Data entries
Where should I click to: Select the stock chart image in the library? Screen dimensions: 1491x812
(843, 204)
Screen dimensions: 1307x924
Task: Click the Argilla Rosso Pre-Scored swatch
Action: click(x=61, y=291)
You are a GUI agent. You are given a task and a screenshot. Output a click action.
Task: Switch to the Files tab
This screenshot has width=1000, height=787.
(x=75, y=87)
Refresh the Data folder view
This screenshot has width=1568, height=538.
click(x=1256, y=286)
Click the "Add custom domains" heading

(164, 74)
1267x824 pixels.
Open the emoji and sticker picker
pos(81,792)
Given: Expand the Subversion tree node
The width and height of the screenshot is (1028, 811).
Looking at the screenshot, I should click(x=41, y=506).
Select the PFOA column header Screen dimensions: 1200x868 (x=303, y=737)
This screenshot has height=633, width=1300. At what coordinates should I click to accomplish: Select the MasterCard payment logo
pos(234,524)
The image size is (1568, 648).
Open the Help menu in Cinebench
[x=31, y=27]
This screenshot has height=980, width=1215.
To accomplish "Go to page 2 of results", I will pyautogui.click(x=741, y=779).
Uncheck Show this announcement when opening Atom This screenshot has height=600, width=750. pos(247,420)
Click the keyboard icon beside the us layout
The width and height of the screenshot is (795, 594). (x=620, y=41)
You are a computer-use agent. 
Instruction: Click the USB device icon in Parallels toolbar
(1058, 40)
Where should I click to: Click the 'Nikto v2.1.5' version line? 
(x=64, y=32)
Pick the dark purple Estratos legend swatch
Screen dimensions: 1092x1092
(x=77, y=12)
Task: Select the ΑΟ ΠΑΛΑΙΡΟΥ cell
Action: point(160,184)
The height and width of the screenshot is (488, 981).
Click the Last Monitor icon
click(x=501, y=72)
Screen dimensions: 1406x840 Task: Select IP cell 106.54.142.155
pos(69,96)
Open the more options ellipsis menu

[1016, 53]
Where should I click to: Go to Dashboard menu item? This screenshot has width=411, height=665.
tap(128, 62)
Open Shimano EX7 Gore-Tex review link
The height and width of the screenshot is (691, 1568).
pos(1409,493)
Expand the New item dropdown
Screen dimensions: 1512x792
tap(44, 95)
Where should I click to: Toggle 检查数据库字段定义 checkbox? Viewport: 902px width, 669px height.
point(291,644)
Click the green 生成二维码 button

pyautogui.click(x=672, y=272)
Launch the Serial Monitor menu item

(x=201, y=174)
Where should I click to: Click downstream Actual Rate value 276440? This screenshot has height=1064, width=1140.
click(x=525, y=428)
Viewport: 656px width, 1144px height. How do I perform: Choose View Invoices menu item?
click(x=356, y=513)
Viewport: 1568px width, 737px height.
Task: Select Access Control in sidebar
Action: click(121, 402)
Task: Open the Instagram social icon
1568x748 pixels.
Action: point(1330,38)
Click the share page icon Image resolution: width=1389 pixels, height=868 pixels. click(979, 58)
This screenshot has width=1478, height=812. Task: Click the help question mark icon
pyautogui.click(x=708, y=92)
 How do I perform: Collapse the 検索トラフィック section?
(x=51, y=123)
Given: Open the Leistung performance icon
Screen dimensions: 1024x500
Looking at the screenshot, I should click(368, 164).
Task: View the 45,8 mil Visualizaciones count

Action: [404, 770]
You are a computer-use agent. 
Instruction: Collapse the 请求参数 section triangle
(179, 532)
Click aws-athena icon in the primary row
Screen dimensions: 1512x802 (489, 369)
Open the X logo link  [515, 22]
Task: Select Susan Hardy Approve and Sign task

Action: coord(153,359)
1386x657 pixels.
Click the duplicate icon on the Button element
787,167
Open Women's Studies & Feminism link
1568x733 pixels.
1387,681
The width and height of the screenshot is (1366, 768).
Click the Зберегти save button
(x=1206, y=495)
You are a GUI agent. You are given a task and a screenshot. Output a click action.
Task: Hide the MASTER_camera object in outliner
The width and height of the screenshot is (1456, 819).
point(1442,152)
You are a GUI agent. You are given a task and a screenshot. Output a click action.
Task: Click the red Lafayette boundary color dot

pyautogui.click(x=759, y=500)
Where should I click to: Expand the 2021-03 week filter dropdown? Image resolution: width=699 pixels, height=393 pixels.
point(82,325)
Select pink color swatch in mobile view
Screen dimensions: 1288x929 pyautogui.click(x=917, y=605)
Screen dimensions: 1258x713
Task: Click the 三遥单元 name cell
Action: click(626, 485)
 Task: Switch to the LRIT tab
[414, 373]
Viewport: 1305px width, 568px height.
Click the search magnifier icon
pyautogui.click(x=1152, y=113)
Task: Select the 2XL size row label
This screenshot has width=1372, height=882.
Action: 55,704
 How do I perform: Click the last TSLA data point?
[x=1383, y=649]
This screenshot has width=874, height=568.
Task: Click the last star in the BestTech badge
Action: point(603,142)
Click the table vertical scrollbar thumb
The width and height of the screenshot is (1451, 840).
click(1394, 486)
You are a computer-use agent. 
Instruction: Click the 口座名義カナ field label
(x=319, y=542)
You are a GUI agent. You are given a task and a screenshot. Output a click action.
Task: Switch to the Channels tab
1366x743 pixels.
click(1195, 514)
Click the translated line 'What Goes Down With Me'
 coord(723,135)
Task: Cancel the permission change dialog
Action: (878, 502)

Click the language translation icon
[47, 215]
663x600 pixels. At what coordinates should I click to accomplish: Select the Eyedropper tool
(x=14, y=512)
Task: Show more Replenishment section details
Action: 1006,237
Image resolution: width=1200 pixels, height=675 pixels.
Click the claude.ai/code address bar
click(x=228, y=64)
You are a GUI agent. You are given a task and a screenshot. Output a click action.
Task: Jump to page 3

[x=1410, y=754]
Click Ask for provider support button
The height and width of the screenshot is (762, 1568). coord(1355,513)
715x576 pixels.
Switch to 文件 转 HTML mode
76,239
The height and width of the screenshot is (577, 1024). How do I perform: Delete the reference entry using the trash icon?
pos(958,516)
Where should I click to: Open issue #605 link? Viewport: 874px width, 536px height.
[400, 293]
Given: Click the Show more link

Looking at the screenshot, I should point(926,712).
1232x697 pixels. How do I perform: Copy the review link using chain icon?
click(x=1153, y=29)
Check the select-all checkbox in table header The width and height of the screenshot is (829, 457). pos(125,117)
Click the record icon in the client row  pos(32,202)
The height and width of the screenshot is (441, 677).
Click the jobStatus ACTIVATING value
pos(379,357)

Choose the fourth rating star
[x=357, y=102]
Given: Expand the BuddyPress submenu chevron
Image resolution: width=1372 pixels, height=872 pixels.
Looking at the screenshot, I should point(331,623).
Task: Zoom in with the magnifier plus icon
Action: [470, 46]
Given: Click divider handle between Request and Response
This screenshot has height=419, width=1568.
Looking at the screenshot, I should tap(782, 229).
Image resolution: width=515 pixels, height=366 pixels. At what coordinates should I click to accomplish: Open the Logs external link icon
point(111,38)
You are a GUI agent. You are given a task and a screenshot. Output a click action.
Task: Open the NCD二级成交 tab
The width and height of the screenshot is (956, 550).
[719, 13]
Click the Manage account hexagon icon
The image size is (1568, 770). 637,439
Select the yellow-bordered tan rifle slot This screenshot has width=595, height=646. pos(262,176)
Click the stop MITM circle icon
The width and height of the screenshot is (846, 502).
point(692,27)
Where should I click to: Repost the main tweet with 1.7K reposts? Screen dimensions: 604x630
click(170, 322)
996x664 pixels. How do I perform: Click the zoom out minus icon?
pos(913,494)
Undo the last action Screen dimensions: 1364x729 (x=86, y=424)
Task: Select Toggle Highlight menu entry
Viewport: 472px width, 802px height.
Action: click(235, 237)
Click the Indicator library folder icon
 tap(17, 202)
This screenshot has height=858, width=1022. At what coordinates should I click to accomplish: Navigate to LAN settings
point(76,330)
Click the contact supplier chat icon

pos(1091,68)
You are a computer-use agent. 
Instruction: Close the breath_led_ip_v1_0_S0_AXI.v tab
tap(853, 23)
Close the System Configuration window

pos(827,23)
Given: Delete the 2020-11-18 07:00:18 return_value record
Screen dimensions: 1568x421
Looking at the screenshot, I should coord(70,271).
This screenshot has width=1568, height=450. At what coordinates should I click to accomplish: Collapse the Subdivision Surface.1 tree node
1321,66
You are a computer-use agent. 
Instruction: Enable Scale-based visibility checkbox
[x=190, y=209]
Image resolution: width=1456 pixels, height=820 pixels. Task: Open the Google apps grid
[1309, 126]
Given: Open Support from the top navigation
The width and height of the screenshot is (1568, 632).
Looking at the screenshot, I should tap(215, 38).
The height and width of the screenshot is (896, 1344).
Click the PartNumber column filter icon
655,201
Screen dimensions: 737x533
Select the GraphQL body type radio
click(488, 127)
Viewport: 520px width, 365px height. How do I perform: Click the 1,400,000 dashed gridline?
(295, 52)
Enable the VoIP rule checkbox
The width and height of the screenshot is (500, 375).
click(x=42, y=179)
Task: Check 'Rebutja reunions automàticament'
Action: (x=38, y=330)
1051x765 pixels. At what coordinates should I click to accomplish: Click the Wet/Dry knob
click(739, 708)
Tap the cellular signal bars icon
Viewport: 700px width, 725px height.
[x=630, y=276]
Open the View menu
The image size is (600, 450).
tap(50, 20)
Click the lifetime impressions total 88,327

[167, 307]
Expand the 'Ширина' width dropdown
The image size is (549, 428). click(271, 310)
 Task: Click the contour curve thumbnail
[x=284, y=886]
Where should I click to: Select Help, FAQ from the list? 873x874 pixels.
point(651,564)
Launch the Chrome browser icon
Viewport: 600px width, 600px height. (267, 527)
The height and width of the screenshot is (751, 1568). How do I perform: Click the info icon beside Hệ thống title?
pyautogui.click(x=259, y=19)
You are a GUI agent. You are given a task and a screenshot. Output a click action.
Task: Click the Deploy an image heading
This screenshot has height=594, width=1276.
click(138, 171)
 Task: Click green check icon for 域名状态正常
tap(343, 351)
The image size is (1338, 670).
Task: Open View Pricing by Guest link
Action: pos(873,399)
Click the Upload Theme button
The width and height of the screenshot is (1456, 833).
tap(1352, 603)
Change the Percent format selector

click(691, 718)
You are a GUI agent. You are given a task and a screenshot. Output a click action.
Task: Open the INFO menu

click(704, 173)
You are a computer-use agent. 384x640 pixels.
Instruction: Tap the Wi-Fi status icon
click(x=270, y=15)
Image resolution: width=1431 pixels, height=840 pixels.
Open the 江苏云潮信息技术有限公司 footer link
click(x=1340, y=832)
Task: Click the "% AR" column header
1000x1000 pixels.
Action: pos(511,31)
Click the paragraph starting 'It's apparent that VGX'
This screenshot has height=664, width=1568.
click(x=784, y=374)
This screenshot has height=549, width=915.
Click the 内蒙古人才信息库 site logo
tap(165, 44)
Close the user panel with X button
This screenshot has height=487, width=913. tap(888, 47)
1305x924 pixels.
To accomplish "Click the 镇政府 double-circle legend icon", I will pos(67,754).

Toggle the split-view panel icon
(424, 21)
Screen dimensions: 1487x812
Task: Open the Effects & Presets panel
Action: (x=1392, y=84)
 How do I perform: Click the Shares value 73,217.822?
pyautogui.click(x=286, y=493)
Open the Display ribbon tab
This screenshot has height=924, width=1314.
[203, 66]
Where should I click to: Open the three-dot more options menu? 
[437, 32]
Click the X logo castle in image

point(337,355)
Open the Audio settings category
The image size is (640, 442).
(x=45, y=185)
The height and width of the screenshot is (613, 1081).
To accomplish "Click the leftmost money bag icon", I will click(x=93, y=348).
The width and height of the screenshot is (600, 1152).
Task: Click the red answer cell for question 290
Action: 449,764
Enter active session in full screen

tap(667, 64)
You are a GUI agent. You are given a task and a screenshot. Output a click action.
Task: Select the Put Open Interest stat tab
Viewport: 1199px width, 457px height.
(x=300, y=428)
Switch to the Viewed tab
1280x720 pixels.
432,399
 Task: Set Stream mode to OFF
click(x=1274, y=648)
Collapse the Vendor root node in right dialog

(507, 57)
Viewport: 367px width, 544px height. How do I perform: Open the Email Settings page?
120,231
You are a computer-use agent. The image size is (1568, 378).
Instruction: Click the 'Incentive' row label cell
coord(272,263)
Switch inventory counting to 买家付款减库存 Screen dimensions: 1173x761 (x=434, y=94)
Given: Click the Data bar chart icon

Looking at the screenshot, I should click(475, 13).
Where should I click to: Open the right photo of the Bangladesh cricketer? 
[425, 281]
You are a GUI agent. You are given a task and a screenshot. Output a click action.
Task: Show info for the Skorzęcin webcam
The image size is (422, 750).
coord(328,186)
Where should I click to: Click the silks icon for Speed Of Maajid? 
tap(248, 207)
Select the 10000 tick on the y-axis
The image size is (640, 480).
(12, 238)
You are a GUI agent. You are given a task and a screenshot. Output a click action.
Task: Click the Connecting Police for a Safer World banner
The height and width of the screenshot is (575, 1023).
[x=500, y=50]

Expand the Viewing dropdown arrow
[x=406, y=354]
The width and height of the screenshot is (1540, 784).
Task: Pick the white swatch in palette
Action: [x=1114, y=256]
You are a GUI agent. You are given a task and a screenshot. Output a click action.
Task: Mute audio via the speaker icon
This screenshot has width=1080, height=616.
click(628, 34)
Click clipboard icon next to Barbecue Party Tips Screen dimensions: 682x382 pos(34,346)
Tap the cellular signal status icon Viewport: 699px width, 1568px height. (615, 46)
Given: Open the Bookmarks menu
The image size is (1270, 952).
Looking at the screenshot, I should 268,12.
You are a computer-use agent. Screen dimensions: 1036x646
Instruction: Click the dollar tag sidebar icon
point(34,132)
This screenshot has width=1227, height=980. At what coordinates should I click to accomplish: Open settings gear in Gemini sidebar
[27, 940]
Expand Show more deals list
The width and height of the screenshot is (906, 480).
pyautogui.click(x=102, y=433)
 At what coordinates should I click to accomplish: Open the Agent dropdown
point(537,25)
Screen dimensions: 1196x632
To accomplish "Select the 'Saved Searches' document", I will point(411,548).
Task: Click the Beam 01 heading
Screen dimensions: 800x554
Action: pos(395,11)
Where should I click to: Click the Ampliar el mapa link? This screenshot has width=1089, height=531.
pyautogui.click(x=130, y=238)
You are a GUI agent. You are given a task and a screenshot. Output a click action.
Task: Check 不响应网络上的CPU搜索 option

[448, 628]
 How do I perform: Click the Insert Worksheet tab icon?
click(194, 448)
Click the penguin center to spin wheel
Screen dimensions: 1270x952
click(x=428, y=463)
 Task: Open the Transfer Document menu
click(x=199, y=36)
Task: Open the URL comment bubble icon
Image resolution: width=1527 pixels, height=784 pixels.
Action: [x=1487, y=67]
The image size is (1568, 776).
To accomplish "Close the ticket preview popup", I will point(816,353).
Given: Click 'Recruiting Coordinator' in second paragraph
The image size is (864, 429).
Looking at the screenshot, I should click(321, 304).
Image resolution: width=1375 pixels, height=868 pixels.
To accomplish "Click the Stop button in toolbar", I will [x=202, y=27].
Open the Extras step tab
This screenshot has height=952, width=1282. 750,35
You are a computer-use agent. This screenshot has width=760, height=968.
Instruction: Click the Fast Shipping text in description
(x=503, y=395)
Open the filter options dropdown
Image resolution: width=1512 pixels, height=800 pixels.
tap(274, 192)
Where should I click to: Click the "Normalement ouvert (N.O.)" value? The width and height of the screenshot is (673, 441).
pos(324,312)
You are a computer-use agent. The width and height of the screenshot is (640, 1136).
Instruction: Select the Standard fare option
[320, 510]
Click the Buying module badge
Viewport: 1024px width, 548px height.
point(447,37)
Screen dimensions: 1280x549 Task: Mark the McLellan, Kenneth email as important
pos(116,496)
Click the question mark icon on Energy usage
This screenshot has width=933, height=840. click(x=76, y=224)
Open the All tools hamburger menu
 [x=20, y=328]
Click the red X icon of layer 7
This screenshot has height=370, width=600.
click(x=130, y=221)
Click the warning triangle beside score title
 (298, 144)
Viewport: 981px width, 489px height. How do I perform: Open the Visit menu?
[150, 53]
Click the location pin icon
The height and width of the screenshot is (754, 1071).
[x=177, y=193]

Directions for this task
Please copy the lines of the material above verbatim, from the line containing "Given: Open the Bookmarks menu" to the line containing "point(34,132)", both ends included.

Full answer
Given: Open the Bookmarks menu
The image size is (1270, 952).
Looking at the screenshot, I should 268,12.
You are a computer-use agent. Screen dimensions: 1036x646
Instruction: Click the dollar tag sidebar icon
point(34,132)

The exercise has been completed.